Representatives from European countries attends the 10th European Union-China Business and Technology Cooperation Fair. [Photo by Hu Qing/ chinadaily.com.cn]

About 47 percent of European businesses would expand business in China this year, and a clear majority would likely increase their investment if they see China's reforms in many sectors to be better implemented, says a survey released on June 7.

"Despite slowing and L-shaped growth, China's economy could be powered, for another two or three decades, on high-quality expansion by measures including further pruning overcapacity, supply side transformation and strengthening innovation," said Roland Berger CEO Charles-Édouard Bouée.

"Addressing these tasks and the challenges highlighted by the Business Confidence Survey will ensure both that all of this growth ultimately takes place. And that European businesses are able to make a major contribution towards attaining it," he says.

The European Chamber, in cooperation with Roland Berger, today, released its annual Business Confidence Survey 2016, which says that 41 percent of European companies are now re-evaluating their China operations and planning to cut costs through head count reduction. While 56 percent of respondents report that doing business in China has become more difficult, a five-point increase from 2015, 70 percent of respondents do not feel more welcome in China than they did 10 years ago, and 72 percent European companies' willing to invest in R&D in China , dropped from 85 percent in2015.
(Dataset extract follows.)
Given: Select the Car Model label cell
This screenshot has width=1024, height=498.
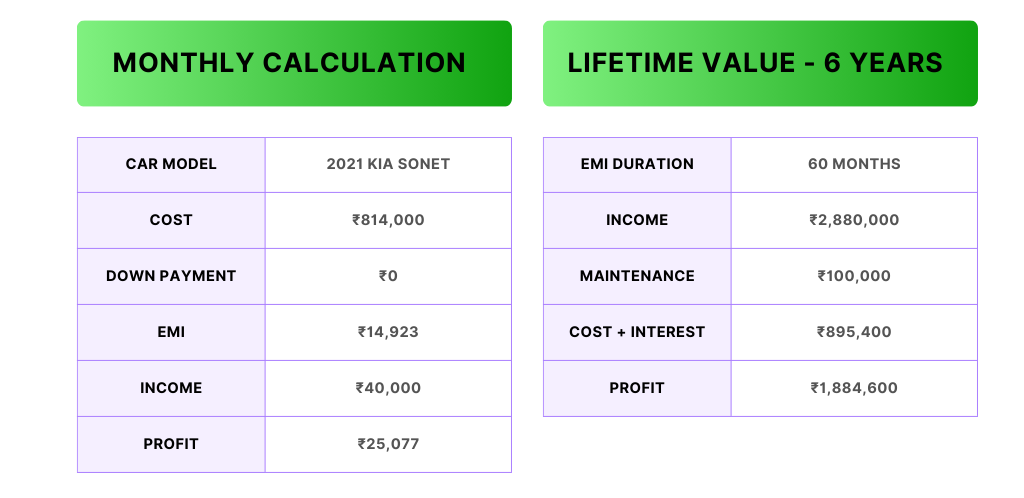Looking at the screenshot, I should pyautogui.click(x=171, y=164).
China has vowed to provide a more open and competitive market for foreign companies. However, the reports says European companies still think China's progress in reforms is not fast enough, which triggers some pessimism among them.

Xu Hongcai, director of the economic research department at the China Center for International Economic Exchanges says that China is undergoing an economic slowdown and an economic transformation.

"It is also tackling the problems of overcapacity, so European companies might need time to adapt to this situation, but they should see China is speeding up the process of reform and opening up," says Hu.

Moreover, Hu says there are still huge opportunities in China for Western companies.

"The key is for them to do more field researches in different regions and industries of China to find out the specific demands in different regions and industries and find opportunities for themselves. For example, in China's urbanization process and the development of green industries, Europe's technology, capital and management experiences are all greatly needed."

European Chamber President Joerg Wuttke says that the China-EU bilateral investment treaty, which is still undergoing negotiations, would be integral to improving the business environment and reducing market access barriers.

"European companies now need a road map. This will give them with the confidence they need to commit more to China's future development in these economically challenging times," Wuttke said.

The survey was based on response from 506 European companies in China, of which half of them are small and medium-sized companies.